____ Dataset extract
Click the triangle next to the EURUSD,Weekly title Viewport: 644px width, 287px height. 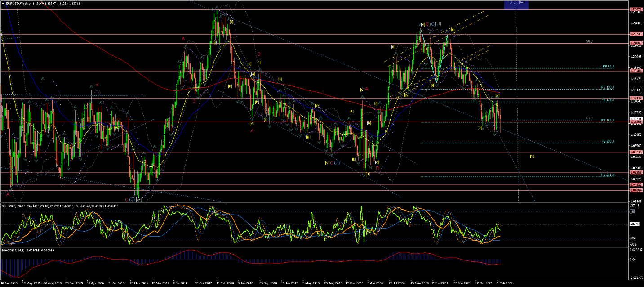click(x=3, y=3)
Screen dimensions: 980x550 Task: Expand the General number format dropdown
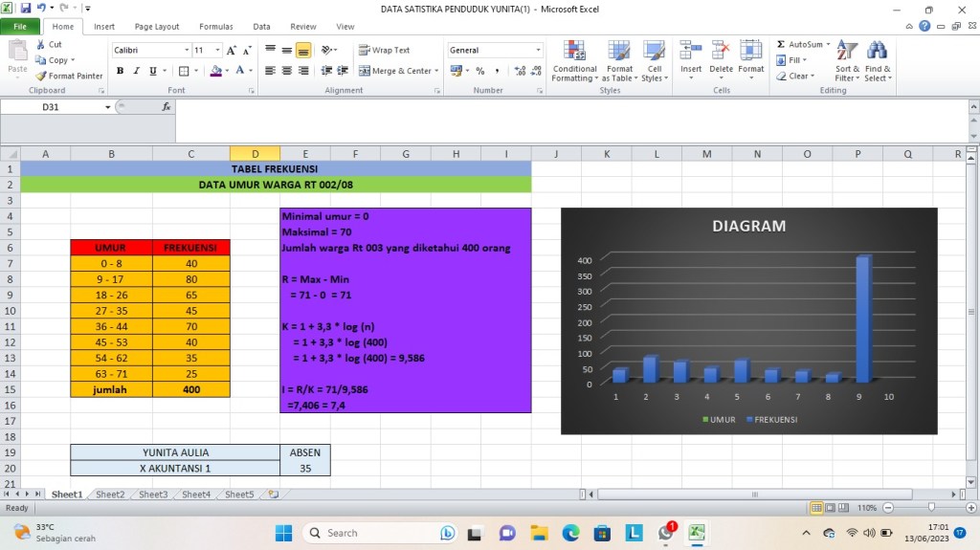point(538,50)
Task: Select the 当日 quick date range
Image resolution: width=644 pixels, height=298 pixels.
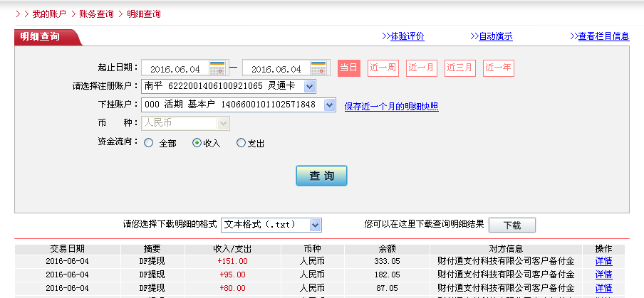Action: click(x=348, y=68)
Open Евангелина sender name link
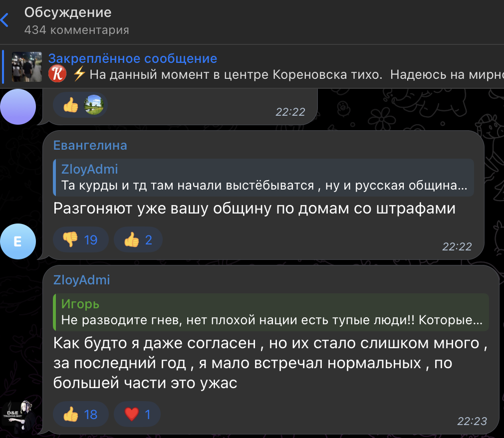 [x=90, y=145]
________
**What to do**
Only the lines from the line with "Screen dimensions: 980x550" through the final line of the material belong in the answer, copied exactly and without pictures.

**Exercise output**
Screen dimensions: 980x550 Task: Expand the General number format dropdown
point(538,50)
Task: Select the 当日 quick date range
Image resolution: width=644 pixels, height=298 pixels.
Action: click(x=348, y=68)
Open Евангелина sender name link
 [x=90, y=145]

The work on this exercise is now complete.